General surgery Flashcards
What is the general pathophysiology of bowel obstruction (4)
mechanical obstruction leads to increased peristalsis leads to fluid shifts into the bowel which is electrolyte rich, this causes 3rd spacing of fluids and the patient requires fluid resuscitation.
What is the pathophysiology of closed loop bowel obstruction (4)
proximal and distal loop of bowel become obstructed , causes distension, causes ischaemia can cause perforation. surgical emergency
what are two causes for small bowel obstruction?
adhesions and hernia
what are three causes for large bowel obstruction ?
malignancy, diverticulosis and volvulus
What are some intraluminal causes of bowel obstruction?
gallstone, foriegn body, fecal impaction
what are some mural causes of bowel obstruction?

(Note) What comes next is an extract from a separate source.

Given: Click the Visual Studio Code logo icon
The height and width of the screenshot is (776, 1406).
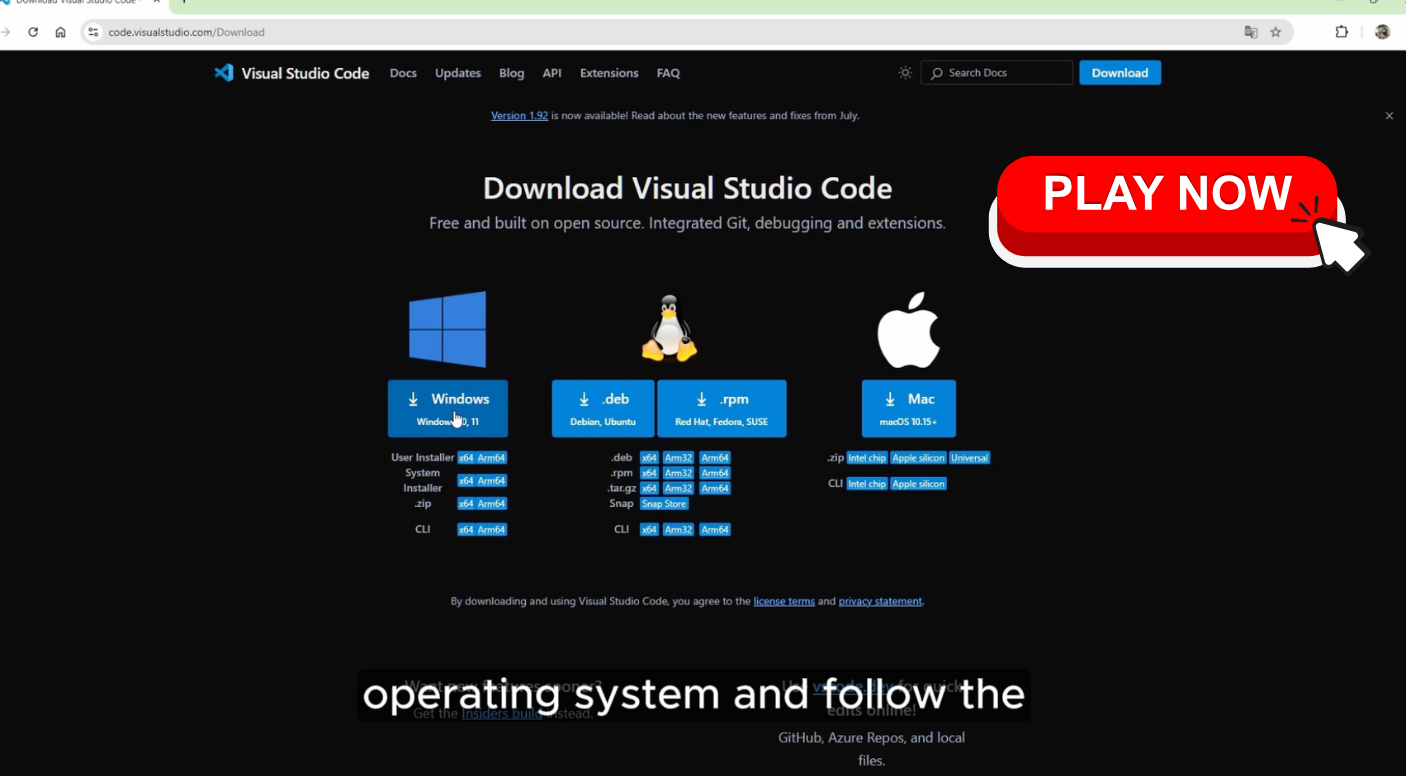Looking at the screenshot, I should click(224, 73).
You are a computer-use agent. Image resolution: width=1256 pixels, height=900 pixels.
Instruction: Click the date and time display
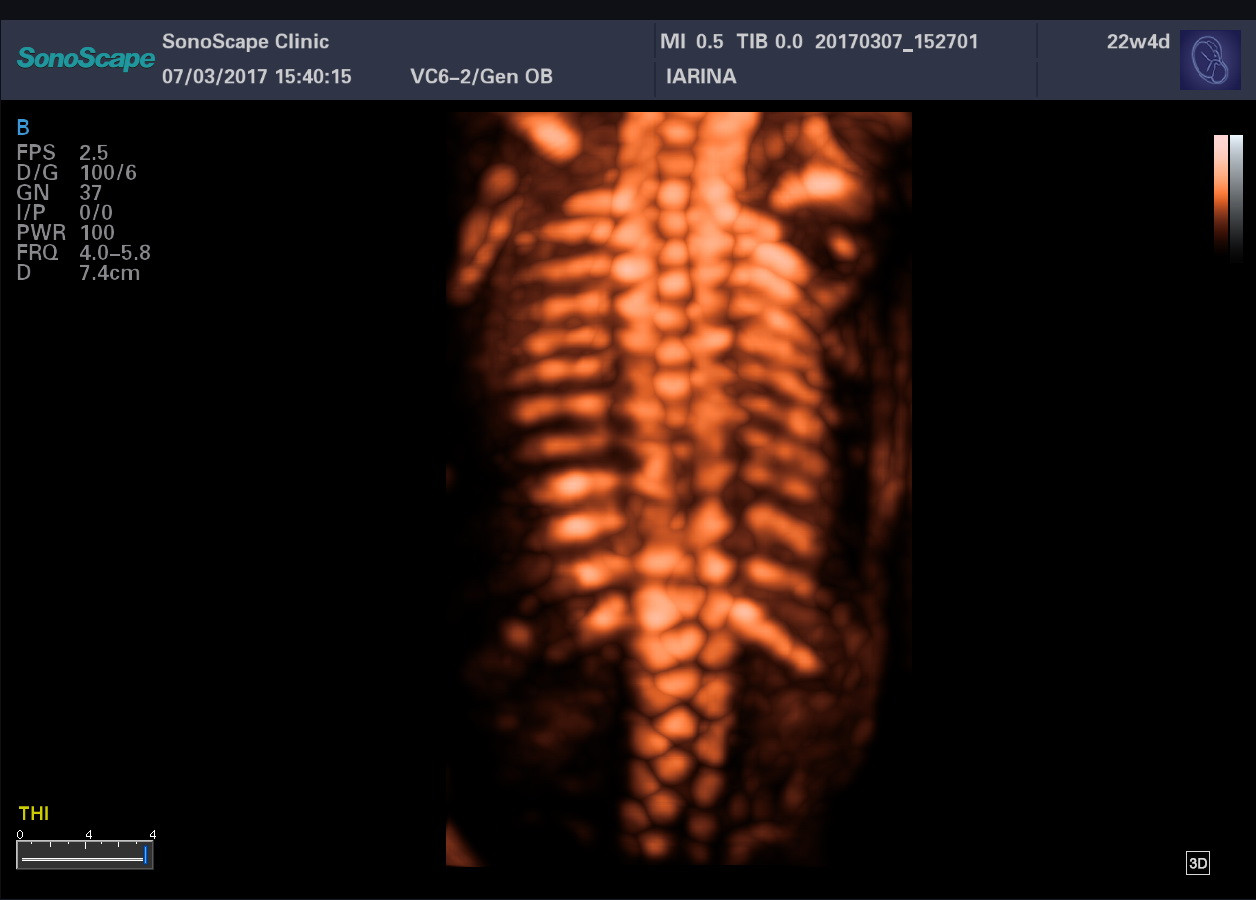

intussection particularly in crohns disease , cancer, meckels diverticulum, lymphoma, stricture.
what are some extramural causes of bowel obstruction
hernia, adhesions, peritoneal mets, volvulus.
on an AXR how would you identify a bowel obstruction by the small bowel appearance?
dilated to > 3 cm and you can tell its the small intestine because of the valvulae conniventies lines will cross the whole bowel
what are some signs of large bowel obstruction on the AXR?
dilated bowel >6cm and >9cm at the caecum , haustal lines will be visible and they will go half way around the bowel
What are some clinical examination findings that may indicate a bowel obstruction?
abdominal distension
dry on exam
hernia may be visible
old surgical scars
cachexia
percussion for pympanic sound
tinkling bowel noises
if guarding or rebound tenderness developing then ischaemia may be present.
what is the treatment for bowel obstruction?
fluid assessment and resusitation
IDC insertion and monitoring fluid status
NG tube
gastrograffin study
if not improved within 48 hours may need laparotomy
if closed loop, need emergent laparotomy and defunctioning stoma.
What are the two main categories for dysphagia
mobility and mechanical
list the mechanical causes for dysphasia
esophageal/ H+N carcinoma
esphageal strictures or web
extrinsic compression i.e thyroid carcinoma or pharyngeal pouch
what are some motility disorders of the esophagus ?
CVA
achalasia
diffuse esophageal spasm
eosinophilic esophagitis
neurological disorders like MS
muscular disorders like MD
rheumatological conditions like systemic sclerosis
What ate treatment options of achalasia ?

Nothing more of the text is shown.